到了肯德基之后我们点了吃的,这时才突然想起今晚的住宿问题,本来建春联系好了一个留学生收留我们,但是在出发前给他发的几条信息都石沉大海。想找东北大哥帮忙,却发现没有留联系方式,而在这个大城市里,扎营又不现实。但是我们四个都闲散惯了,都是走一步算一步的人,想不到什么好办法的时候我们就决定先吃,什么事都等填饱肚子之后再说。
吃饱了之后,建春伏在桌子上睡觉,盘子和小毕去外面抽烟,我则无聊地摆弄桌子上的薯条。摆着摆着感觉斜对桌总是发出声音,我竖起耳朵一听,貌似是在叫我。盘子和小毕都在外面,只有我和建春两个人,我本能地觉得不能理他们,因为如果遇到麻烦我和建春两个人根本应付不了。
在我对面坐下的俄罗斯两兄弟
这时,他们可能意识到我听出来他们在叫我,于是“嘘……”的声音更加大了。我只好再把头埋得更低,并且身子也往建春那边挪了挪。接着我却听见椅子挪动的声音,然后是脚步声,声音越来越近,我猛地抬头,看见两个俄罗斯男子正在向我这边移动。当时我的第一反应就是捅旁边的建春,可是那家伙睡熟了,哼哼两声也没抬起头来,于是我只好看着那两兄弟一人拿着一瓶酒,在我对面坐了下来。我一边冲着他们笑一边在桌子底下使劲儿地捅建春,好不容易建春抬起头来,看见对面坐了两俄罗斯男子先是一愣,然后扭头问我:“怎么回事?”

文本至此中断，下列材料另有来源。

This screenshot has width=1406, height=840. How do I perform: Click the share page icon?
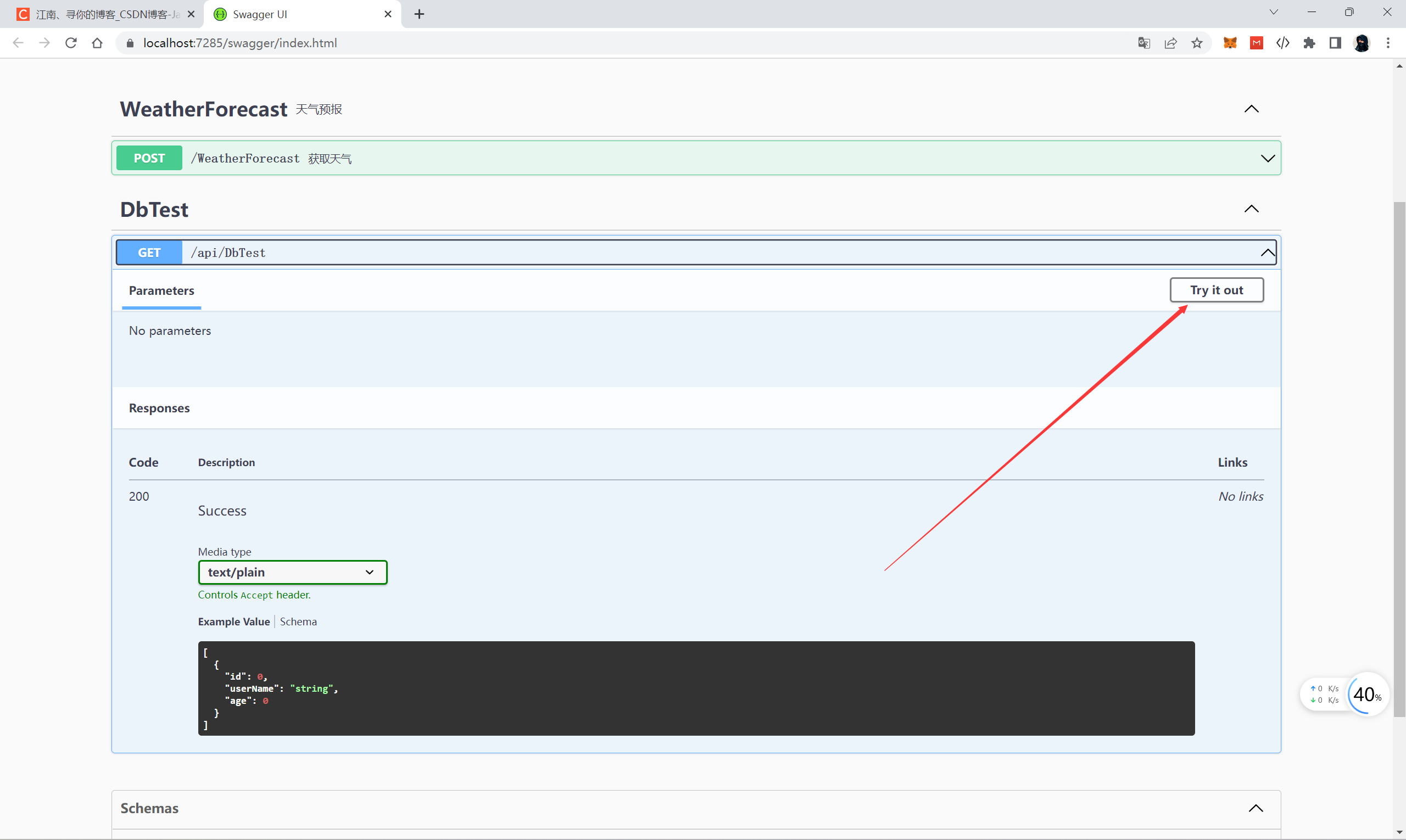(x=1170, y=43)

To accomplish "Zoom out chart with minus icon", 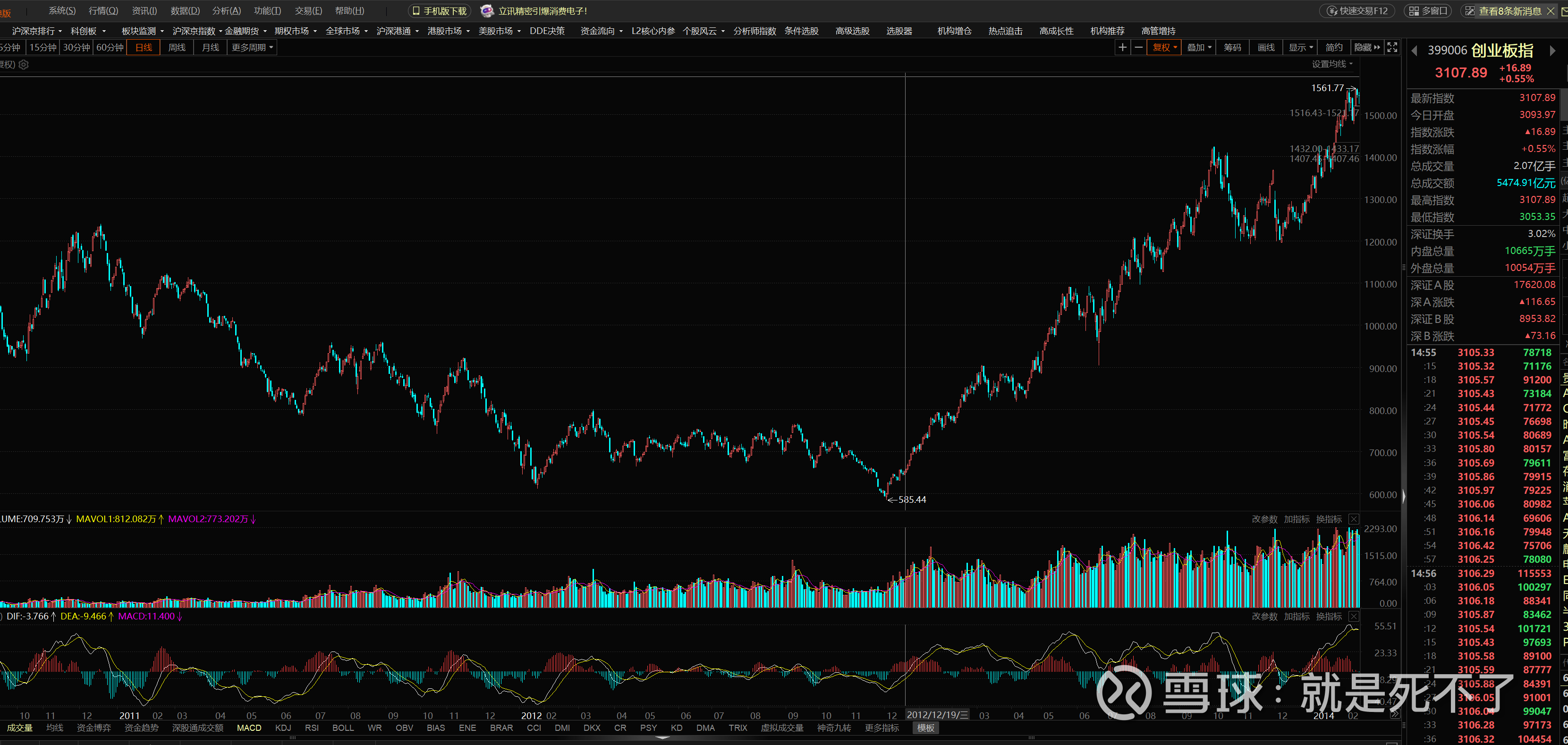I will (x=1138, y=48).
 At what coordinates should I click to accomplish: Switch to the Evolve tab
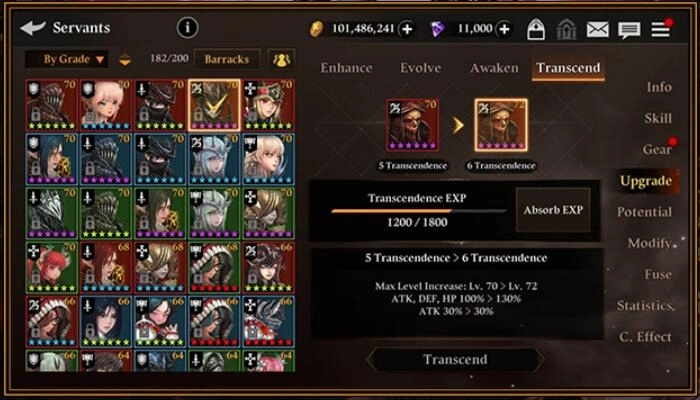click(421, 68)
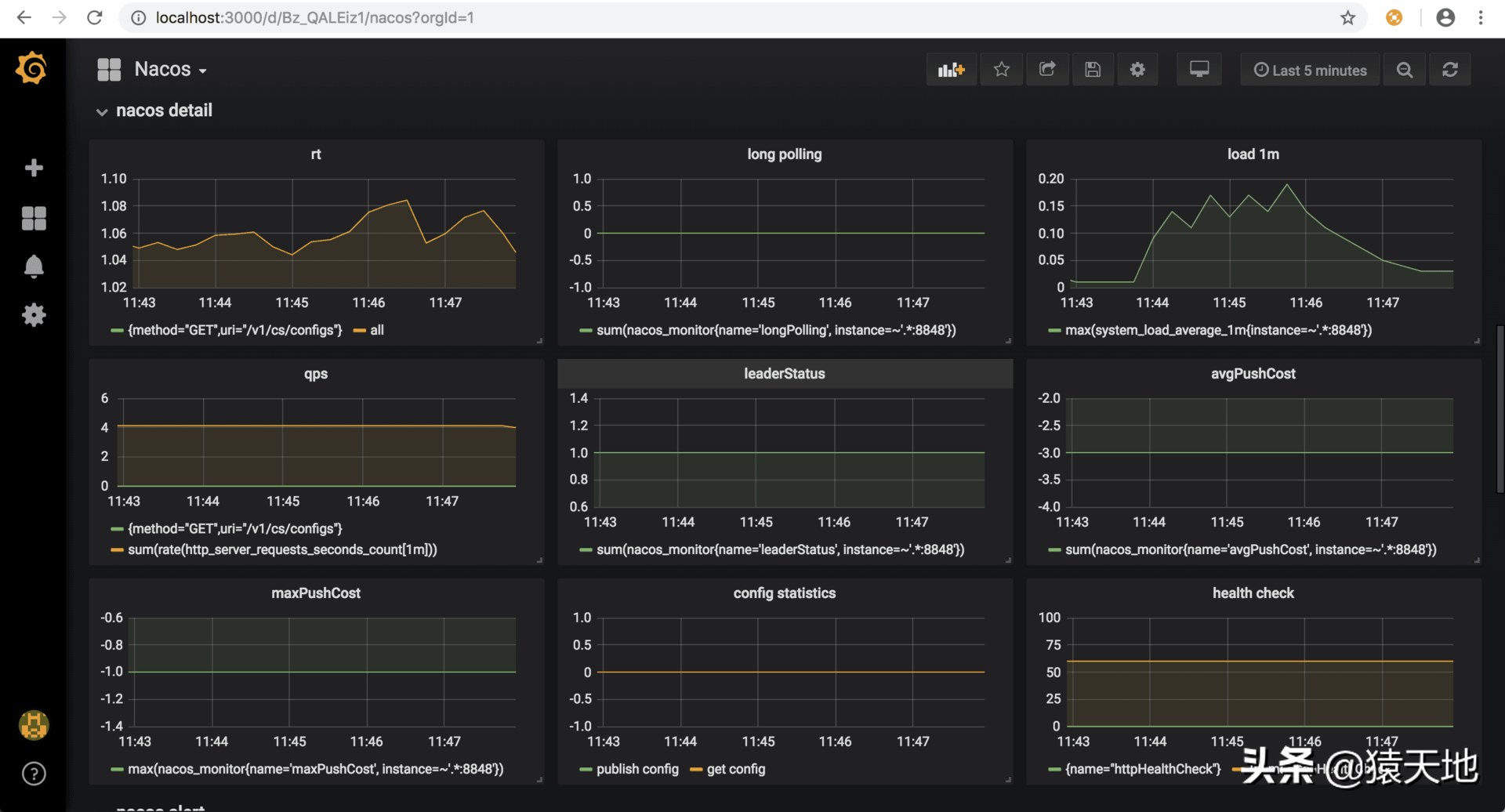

我没好气地说:“我哪知道?给盘子发短息让他俩回来。”说完冲着俄罗斯人笑了笑。他俩肯定喝了不少,一身的酒气。但人看起来很和气,两个人一直都是笑着的,年纪小的那个长得白白嫩嫩的,看着和我们年纪差不多大;稍大一点的皮肤有点黑,笑起来眼睛变成一道弧、眼角堆满了鱼尾纹,憨憨的。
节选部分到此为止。